Wednesday, February 18, 2009

Yard Birds

I woke up early on Saturday morning, looking forward to a long morning of birding. But I woke up to rain, and ended up spending much of the morning inside (gaah! ) grading problem sets.

My one weekend-ish diversion was watching birds swarming at my feeder all morning. I'd noticed that for most of the preceding week, there had been more birds at the feeder than usual, and I've found myself having to refill the thing more frequently than ever. A biologist friend told me why: at this time of year, birds are either fattening up in preparation for migration, or in preparation for breeding.

I managed to get a few shots of my visitors while stuck indoors; I only managed to process them now. The shots are a little fuzzy because I took them through a window screen, but the birds allowed surprisingly close looks. I got both male and female Northern Cardinals (I suspect these are a pair); I never tire of seeing these.

Work instructions:
[1] Answer these questions about the yard birds post:
(a) What did the writer spend much of Saturday morning doing indoors?
(b) According to the biologist friend, what are birds fattening up in preparation for at this time of year?
(c) Why are the shots a little fuzzy?
[2] Can you write out the yard birds post word for word, starting at "I managed to" and ending at "of seeing these."?

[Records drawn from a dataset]
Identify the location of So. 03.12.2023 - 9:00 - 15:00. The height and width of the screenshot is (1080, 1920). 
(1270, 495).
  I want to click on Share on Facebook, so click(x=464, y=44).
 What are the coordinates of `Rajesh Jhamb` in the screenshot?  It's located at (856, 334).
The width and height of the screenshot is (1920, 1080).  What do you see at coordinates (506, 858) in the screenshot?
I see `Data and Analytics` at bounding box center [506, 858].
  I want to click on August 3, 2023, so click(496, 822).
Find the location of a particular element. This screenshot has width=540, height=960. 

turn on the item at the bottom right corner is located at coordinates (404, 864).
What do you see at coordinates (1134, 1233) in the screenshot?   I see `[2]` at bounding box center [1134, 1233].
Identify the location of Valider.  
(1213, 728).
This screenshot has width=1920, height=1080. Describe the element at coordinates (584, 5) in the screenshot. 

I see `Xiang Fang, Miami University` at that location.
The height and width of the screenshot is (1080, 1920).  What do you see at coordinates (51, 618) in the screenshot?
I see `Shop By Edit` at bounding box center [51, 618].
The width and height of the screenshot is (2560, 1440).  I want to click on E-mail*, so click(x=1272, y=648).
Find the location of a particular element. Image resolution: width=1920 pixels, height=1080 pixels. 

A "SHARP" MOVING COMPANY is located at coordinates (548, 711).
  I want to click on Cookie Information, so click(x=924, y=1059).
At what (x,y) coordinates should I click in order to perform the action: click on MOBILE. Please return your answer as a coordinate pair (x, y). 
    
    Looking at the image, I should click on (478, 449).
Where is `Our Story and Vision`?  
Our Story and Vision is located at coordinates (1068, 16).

Completed exercise:
[1]
(a) Grading problem sets.
(b) Either migration or breeding.
(c) They were taken through a window screen.

[2]
I managed to get a few shots of my visitors while stuck indoors; I only managed to process them now. The shots are a little fuzzy because I took them through a window screen, but the birds allowed surprisingly close looks. I got both male and female Northern Cardinals (I suspect these are a pair); I never tire of seeing these.